Response latency: Add simple curl timing when debugging: bash curl -o /dev/null -s -w 'Total: %{time_total}s\n' https://star.cs.wwu.edu/api/initial-results
Memory usage: systemctl status shows RSS; for detailed view use ps -o pid,ppid,cmd,%mem,%cpu -p $(pgrep -f gunicorn).
Open connections: ss -tulwn | grep 5000
Database performance: Use Neon dashboard query statistics; consider enabling slow query logs.

Automation is minimal today, but you can layer simple alerts:

Simple cron-based health check: Create a cron job that hits /api/filters every 10 minutes and emails on failure.
Log-based alerts: Use journalctl --since "10 minutes ago" | grep -i error in a cronjob and notify on matches.
Neon alerts: Configure alert thresholds for connection saturation and storage usage in the Neon console.

Journald defaults to limited retention; enforce size limit: bash sudo journalctl --vacuum-size=500M
nginx logs rotate via /etc/logrotate.d/nginx; ensure rotation is active to avoid disk pressure.
Archive important incident logs under /opt/asd-db/logs/ with timestamped filenames.

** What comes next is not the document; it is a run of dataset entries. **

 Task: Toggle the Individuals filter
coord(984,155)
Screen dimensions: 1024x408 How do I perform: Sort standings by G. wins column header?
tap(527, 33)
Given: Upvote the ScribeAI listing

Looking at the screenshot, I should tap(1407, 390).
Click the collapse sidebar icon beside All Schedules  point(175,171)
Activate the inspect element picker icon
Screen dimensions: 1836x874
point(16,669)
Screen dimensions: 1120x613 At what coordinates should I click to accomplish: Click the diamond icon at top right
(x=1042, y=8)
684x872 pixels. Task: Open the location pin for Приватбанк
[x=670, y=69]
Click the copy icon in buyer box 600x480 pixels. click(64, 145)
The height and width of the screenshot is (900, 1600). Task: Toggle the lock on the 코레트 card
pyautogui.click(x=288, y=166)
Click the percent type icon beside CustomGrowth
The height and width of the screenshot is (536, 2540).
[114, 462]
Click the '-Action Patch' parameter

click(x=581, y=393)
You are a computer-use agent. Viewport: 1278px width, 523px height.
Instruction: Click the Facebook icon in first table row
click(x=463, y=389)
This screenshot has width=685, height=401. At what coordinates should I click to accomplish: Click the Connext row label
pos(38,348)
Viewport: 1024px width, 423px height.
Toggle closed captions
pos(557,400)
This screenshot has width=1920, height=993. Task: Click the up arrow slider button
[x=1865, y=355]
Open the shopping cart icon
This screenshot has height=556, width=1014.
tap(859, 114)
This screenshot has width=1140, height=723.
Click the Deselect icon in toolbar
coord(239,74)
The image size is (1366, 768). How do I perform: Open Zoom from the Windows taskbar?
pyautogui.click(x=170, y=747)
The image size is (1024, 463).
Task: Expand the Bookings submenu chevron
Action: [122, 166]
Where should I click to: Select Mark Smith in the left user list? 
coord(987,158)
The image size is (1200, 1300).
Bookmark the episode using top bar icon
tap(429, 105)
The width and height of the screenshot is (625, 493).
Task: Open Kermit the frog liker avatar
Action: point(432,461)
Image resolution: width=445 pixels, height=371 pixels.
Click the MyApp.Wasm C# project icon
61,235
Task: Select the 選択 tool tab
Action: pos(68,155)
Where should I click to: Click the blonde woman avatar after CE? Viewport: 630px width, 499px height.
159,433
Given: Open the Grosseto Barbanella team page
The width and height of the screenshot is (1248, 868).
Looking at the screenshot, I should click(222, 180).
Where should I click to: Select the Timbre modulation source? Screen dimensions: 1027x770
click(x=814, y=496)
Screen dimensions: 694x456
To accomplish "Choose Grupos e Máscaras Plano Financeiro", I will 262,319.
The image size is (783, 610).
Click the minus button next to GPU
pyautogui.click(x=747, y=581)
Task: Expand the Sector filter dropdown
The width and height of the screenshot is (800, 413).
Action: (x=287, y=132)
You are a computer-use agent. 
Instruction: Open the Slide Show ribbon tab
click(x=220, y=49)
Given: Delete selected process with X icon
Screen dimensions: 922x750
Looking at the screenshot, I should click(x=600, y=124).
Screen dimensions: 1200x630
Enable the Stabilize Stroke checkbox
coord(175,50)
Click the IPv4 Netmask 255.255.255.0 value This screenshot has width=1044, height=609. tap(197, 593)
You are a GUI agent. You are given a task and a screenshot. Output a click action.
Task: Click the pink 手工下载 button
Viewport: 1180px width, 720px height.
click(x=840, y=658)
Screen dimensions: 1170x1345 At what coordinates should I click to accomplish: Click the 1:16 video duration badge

Centralized logging: Forward journald + nginx logs to a remote syslog or ELK stack.
Metrics dashboard: Deploy Prometheus node exporter + Grafana for CPU, memory, and response time charts.
Synthetic monitoring: Use external uptime monitor (e.g., UptimeRobot) for https://star.cs.wwu.edu.
Structured application logs: Adopt JSON logging in Flask/Node for easier parsing.

Consistent monitoring and log review ensure issues are caught early and resolved before they impact users.